Despite the improvement, the January shortfall was the widest since October 2025’s $4.19 billion deficit. The balance of trade in goods reflects the difference between exports and imports.

Total external trade in goods in January reached $18.24 billion, up 0.9 percent from $18.07 billion a year earlier. Imports accounted for 61.1 percent of total trade, while exports made up 38.9 percent. Growth, however, eased from the double-digit expansions recorded in December 2025 (16.5 percent) and January 2025 (10.6 percent).

Exports up 7.9%

Export receipts climbed 7.9 percent to $7.09 billion, the highest level since October. Electronic products drove the increase, posting a $634.18-million annual gain. Gold rose by $354.18 million, while machinery and transport equipment expanded by $155.57 million.

Electronic products remained the country’s top export at $4.01 billion, accounting for 56.5 percent of total shipments. Gold contributed $488.84 million (6.9 percent), while machinery and transport equipment generated $383.18 million (5.4 percent).

Manufactured goods comprised the bulk of exports at $5.63 billion (79.3 percent), followed by mineral products at $732.32 million (10.3 percent) and agro-based products at $573.84 million (8.1 percent).

The United States of America was the Philippines’ top export market, with shipments valued at $1.16 billion or 16.4 percent of total exports. Other key destinations were Hong Kong, Japan, the People’s Republic of China and the Republic of Korea.

Exports to economies under the Asia-Pacific Economic Cooperation accounted for 81 percent of total outbound shipments.

Imports decline 3.1%

Imports fell 3.1 percent year on year to $11.14 billion, reversing the double-digit growth seen in previous months.

The largest annual decline was recorded in mineral fuels, lubricants and related materials, which dropped by $403.97 million. Imports of metalliferous ores and metal scrap and iron and steel also posted significant decreases.

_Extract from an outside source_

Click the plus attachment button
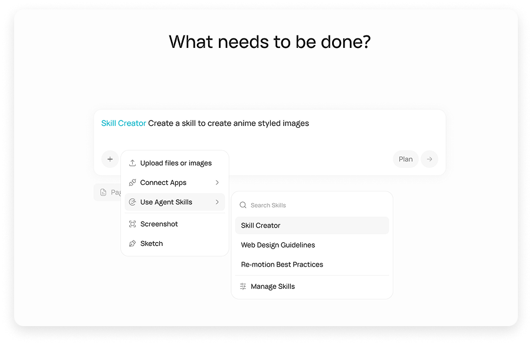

Electronic products remained the top import commodity at $2.99 billion (26.8 percent), followed by mineral fuels at $1.21 billion (10.9 percent) and transport equipment at $877.92 million (7.9 percent).

The People’s Republic of China was the country’s largest source of imports at $3.26 billion, accounting for 29.2 percent of the total. It was followed by the Republic of Korea, Japan, Indonesia and the United States.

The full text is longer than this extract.